- TASK OBJECTIVE -
Please rewrite the listing below, changing "speaker icon" to "volume icon" and leaving everything else as it is.
((
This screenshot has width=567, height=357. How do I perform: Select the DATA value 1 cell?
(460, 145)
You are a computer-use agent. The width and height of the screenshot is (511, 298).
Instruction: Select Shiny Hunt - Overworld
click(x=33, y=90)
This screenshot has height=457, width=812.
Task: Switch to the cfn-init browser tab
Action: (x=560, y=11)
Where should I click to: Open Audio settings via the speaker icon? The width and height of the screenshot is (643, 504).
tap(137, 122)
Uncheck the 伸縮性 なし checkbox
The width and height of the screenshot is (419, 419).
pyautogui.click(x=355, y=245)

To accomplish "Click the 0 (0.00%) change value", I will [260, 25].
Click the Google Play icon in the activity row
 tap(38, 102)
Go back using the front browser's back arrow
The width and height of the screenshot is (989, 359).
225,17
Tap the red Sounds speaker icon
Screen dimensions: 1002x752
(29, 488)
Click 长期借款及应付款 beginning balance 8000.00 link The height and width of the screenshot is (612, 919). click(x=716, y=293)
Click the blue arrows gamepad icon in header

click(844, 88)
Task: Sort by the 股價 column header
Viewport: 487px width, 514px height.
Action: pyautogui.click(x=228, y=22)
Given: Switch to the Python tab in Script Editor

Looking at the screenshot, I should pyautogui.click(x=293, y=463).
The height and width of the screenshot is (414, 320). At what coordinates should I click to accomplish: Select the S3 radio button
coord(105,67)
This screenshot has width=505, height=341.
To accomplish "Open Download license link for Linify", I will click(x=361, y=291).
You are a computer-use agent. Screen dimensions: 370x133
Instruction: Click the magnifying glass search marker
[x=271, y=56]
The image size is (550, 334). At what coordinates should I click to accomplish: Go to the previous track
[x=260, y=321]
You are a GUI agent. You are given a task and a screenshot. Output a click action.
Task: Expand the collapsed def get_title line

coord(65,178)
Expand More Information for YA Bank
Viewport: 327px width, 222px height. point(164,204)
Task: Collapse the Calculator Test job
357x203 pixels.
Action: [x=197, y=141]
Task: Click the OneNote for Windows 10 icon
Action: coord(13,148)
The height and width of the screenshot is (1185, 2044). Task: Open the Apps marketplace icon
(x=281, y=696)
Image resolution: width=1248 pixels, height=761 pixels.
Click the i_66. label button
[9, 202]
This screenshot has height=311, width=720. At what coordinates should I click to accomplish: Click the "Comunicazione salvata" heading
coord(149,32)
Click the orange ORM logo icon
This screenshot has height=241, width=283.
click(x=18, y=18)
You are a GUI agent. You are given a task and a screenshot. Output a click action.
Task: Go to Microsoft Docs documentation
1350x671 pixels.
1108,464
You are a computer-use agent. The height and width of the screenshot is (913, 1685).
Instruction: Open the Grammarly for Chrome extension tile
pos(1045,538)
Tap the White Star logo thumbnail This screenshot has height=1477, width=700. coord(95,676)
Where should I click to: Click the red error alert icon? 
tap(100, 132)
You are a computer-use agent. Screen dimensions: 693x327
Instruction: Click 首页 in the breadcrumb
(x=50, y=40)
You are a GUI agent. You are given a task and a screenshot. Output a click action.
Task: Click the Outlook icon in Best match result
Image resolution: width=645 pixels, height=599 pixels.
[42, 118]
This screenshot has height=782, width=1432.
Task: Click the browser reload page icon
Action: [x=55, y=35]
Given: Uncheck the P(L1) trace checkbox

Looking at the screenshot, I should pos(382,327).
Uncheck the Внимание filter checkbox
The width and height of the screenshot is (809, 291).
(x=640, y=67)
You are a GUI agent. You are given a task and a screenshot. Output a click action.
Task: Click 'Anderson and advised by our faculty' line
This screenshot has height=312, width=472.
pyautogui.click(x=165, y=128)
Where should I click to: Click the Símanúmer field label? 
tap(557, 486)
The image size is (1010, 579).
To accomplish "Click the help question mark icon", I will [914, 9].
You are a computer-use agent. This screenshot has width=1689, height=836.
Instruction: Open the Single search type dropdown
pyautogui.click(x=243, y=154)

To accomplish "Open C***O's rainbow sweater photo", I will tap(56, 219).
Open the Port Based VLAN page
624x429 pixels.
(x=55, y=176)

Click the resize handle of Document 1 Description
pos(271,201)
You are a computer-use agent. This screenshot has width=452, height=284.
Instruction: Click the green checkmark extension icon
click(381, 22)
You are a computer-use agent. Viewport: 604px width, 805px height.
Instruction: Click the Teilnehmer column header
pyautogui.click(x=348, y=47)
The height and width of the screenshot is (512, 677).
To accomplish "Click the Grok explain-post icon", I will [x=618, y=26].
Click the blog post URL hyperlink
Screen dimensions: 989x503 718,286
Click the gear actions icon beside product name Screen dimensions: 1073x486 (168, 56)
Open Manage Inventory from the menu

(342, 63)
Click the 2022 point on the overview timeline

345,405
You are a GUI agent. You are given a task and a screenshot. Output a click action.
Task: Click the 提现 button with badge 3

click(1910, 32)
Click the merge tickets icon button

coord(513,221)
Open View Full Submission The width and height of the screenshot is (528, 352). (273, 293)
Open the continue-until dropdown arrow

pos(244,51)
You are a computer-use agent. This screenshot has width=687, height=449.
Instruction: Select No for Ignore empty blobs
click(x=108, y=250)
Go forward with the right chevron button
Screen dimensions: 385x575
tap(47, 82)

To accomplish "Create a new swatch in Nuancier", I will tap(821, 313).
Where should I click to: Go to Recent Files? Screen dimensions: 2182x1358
))
- EXERCISE ANSWER -
This screenshot has width=567, height=357. How do I perform: Select the DATA value 1 cell?
(460, 145)
You are a computer-use agent. The width and height of the screenshot is (511, 298).
Instruction: Select Shiny Hunt - Overworld
click(x=33, y=90)
This screenshot has height=457, width=812.
Task: Switch to the cfn-init browser tab
Action: (x=560, y=11)
Where should I click to: Open Audio settings via the volume icon? The width and height of the screenshot is (643, 504).
tap(137, 122)
Uncheck the 伸縮性 なし checkbox
The width and height of the screenshot is (419, 419).
pyautogui.click(x=355, y=245)

To accomplish "Click the 0 (0.00%) change value", I will [260, 25].
Click the Google Play icon in the activity row
 tap(38, 102)
Go back using the front browser's back arrow
The width and height of the screenshot is (989, 359).
225,17
Tap the red Sounds volume icon
Screen dimensions: 1002x752
(29, 488)
Click 长期借款及应付款 beginning balance 8000.00 link The height and width of the screenshot is (612, 919). click(x=716, y=293)
Click the blue arrows gamepad icon in header

click(844, 88)
Task: Sort by the 股價 column header
Viewport: 487px width, 514px height.
Action: pyautogui.click(x=228, y=22)
Given: Switch to the Python tab in Script Editor

Looking at the screenshot, I should pyautogui.click(x=293, y=463).
The height and width of the screenshot is (414, 320). At what coordinates should I click to accomplish: Select the S3 radio button
coord(105,67)
This screenshot has width=505, height=341.
To accomplish "Open Download license link for Linify", I will click(x=361, y=291).
You are a computer-use agent. Screen dimensions: 370x133
Instruction: Click the magnifying glass search marker
[x=271, y=56]
The image size is (550, 334). At what coordinates should I click to accomplish: Go to the previous track
[x=260, y=321]
You are a GUI agent. You are given a task and a screenshot. Output a click action.
Task: Expand the collapsed def get_title line

coord(65,178)
Expand More Information for YA Bank
Viewport: 327px width, 222px height. point(164,204)
Task: Collapse the Calculator Test job
357x203 pixels.
Action: [x=197, y=141]
Task: Click the OneNote for Windows 10 icon
Action: coord(13,148)
The height and width of the screenshot is (1185, 2044). Task: Open the Apps marketplace icon
(x=281, y=696)
Image resolution: width=1248 pixels, height=761 pixels.
Click the i_66. label button
[9, 202]
This screenshot has height=311, width=720. At what coordinates should I click to accomplish: Click the "Comunicazione salvata" heading
coord(149,32)
Click the orange ORM logo icon
This screenshot has height=241, width=283.
click(x=18, y=18)
You are a GUI agent. You are given a task and a screenshot. Output a click action.
Task: Go to Microsoft Docs documentation
1350x671 pixels.
1108,464
You are a computer-use agent. The height and width of the screenshot is (913, 1685).
Instruction: Open the Grammarly for Chrome extension tile
pos(1045,538)
Tap the White Star logo thumbnail This screenshot has height=1477, width=700. coord(95,676)
Where should I click to: Click the red error alert icon? 
tap(100, 132)
You are a computer-use agent. Screen dimensions: 693x327
Instruction: Click 首页 in the breadcrumb
(x=50, y=40)
You are a GUI agent. You are given a task and a screenshot. Output a click action.
Task: Click the Outlook icon in Best match result
Image resolution: width=645 pixels, height=599 pixels.
[42, 118]
This screenshot has height=782, width=1432.
Task: Click the browser reload page icon
Action: [x=55, y=35]
Given: Uncheck the P(L1) trace checkbox

Looking at the screenshot, I should pos(382,327).
Uncheck the Внимание filter checkbox
The width and height of the screenshot is (809, 291).
(x=640, y=67)
You are a GUI agent. You are given a task and a screenshot. Output a click action.
Task: Click 'Anderson and advised by our faculty' line
This screenshot has height=312, width=472.
pyautogui.click(x=165, y=128)
Where should I click to: Click the Símanúmer field label? 
tap(557, 486)
The image size is (1010, 579).
To accomplish "Click the help question mark icon", I will [914, 9].
You are a computer-use agent. This screenshot has width=1689, height=836.
Instruction: Open the Single search type dropdown
pyautogui.click(x=243, y=154)

To accomplish "Open C***O's rainbow sweater photo", I will tap(56, 219).
Open the Port Based VLAN page
624x429 pixels.
(x=55, y=176)

Click the resize handle of Document 1 Description
pos(271,201)
You are a computer-use agent. This screenshot has width=452, height=284.
Instruction: Click the green checkmark extension icon
click(381, 22)
You are a computer-use agent. Viewport: 604px width, 805px height.
Instruction: Click the Teilnehmer column header
pyautogui.click(x=348, y=47)
The height and width of the screenshot is (512, 677).
To accomplish "Click the Grok explain-post icon", I will [x=618, y=26].
Click the blog post URL hyperlink
Screen dimensions: 989x503 718,286
Click the gear actions icon beside product name Screen dimensions: 1073x486 (168, 56)
Open Manage Inventory from the menu

(342, 63)
Click the 2022 point on the overview timeline

345,405
You are a GUI agent. You are given a task and a screenshot. Output a click action.
Task: Click the 提现 button with badge 3

click(1910, 32)
Click the merge tickets icon button

coord(513,221)
Open View Full Submission The width and height of the screenshot is (528, 352). (273, 293)
Open the continue-until dropdown arrow

pos(244,51)
You are a computer-use agent. This screenshot has width=687, height=449.
Instruction: Select No for Ignore empty blobs
click(x=108, y=250)
Go forward with the right chevron button
Screen dimensions: 385x575
tap(47, 82)

To accomplish "Create a new swatch in Nuancier", I will tap(821, 313).
Where should I click to: Go to Recent Files? Screen dimensions: 2182x1358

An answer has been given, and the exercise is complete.